There are still questions on how aid groups will safely operate in Gaza to distribute food to those who need it most, said Sonali Korde, assistant to the administrator for USAID's Bureau for Humanitarian Assistance, which is helping with logistics.

US and international organizations including the US government's USAID and the Oxfam, Save the Children and International Rescue Committee nonprofits say Israeli officials haven't meaningfully improved protections of aid workers since the military's April 1 attack that killed seven aid workers with the World Central Kitchen organization.

Talks with the Israeli military “need to get to a place where humanitarian aid workers feel safe and secure and able to operate safely. And I don’t think we’re there yet," Korde told reporters Thursday.

Meanwhile, fighting is surging in Gaza. It isn’t threatening the new shoreline aid distribution area, Pentagon officials say, but they have made it clear that security conditions could prompt a shutdown of the maritime route, even just temporarily.

A ship is seen off the coast of Gaza near a US-built floating pier that will be used to facilitate aid deliveries, as seen from the central Gaza Strip, Thursday, May 16, 2024. (AP)

The US and Israel have developed a security plan for humanitarian groups coming to a “marshaling yard” next to the pier to pick up the aid, said US Vice Admiral Brad Cooper, deputy commander of the US military’s Central Command. USAID Response Director Dan Dieckhaus said aid groups would follow their own security procedures in distributing the supplies.

Meanwhile, Israeli forces have moved into the border crossing in the southern city of Rafah as part of their offensive, preventing aid from moving through, including fuel.

UN deputy spokesman Farhan Haq said that without fuel, delivery of all aid in Gaza can't happen.

WHAT'S NEEDED? US President Joe Biden's administration, the UN and aid groups have pressed Israel to allow more aid through land crossings, saying that's the only way to ease the suffering of Gaza's civilians. They've also urged Israel's military to actively coordinate with aid groups to stop Israeli attacks on humanitarian workers.
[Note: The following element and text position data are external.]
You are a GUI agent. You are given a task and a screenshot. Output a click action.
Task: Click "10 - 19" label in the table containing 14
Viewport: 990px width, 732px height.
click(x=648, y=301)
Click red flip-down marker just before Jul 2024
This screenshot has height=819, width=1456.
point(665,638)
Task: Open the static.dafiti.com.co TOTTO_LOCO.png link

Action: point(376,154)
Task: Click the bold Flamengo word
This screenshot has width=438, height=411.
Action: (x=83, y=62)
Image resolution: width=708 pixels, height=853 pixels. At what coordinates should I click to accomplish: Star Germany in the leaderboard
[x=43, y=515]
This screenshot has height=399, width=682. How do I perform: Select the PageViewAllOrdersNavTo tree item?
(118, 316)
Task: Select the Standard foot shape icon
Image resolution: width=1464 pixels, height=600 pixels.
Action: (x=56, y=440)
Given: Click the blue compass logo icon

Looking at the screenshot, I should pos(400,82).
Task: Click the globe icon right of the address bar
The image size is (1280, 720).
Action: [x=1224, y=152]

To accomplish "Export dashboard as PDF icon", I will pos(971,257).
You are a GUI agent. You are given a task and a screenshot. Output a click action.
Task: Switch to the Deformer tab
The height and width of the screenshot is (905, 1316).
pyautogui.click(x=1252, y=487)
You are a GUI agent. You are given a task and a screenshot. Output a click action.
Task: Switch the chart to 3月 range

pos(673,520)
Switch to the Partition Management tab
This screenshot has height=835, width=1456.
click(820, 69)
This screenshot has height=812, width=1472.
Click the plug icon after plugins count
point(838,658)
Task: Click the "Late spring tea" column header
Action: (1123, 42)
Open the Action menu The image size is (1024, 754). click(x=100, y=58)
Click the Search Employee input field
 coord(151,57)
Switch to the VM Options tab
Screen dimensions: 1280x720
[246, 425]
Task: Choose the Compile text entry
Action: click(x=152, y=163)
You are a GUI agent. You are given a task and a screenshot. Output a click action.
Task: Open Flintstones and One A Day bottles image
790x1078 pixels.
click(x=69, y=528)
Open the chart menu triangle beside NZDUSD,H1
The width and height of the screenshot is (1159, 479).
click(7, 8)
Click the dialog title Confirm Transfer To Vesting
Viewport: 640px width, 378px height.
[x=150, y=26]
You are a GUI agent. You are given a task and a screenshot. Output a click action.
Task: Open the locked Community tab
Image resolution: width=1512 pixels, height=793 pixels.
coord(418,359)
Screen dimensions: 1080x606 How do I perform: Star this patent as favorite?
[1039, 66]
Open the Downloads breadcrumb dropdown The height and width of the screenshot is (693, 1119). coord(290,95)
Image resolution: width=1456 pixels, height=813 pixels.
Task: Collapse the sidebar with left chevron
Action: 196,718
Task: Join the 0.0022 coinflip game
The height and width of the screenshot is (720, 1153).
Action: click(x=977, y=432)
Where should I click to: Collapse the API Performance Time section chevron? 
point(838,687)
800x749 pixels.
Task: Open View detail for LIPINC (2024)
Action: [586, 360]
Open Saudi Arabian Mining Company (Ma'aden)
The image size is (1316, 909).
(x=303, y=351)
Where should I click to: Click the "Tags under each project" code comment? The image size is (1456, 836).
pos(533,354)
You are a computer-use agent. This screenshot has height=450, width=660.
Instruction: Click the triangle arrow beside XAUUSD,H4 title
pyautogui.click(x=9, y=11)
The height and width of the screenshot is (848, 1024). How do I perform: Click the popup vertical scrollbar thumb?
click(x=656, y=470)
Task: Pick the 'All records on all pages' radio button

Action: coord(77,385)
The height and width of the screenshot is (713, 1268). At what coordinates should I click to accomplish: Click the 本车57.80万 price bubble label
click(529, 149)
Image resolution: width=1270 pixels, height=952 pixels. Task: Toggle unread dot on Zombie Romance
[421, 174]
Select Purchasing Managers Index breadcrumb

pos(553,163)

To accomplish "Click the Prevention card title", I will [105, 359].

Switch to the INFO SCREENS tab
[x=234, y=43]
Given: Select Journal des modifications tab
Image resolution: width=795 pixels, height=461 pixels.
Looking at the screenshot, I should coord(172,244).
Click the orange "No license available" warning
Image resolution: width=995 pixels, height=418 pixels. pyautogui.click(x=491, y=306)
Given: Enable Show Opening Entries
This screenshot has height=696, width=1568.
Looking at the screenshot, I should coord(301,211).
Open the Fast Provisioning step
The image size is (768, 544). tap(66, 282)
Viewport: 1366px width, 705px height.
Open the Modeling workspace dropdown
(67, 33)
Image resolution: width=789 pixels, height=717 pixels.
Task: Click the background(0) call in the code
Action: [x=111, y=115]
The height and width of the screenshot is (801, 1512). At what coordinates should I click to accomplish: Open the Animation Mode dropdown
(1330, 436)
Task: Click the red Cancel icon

“Getting aid to people in need into and across Gaza cannot and should not depend on a floating dock far from where needs are most acute,” UN deputy spokesman Farhan Haq told reporters Thursday.

“To stave off the horrors of famine, we must use the fastest and most obvious route to reach the people of Gaza — and for that, we need access by land now,” Haq said.

US officials agree that the pier is only a partial solution at best, and say they are pressing Israel for more.

WHAT DOES ISRAEL SAY? Israel says it places no limits on the entry of humanitarian aid and blames the UN for delays in distributing goods entering Gaza. The UN says ongoing fighting, Israeli fire and chaotic security conditions have hindered delivery.

Under pressure from the US, Israel has in recent weeks opened a pair of crossings to deliver aid into hard-hit northern Gaza. It said a series of Hamas attacks on the main crossing, Kerem Shalom, have disrupted the flow of goods.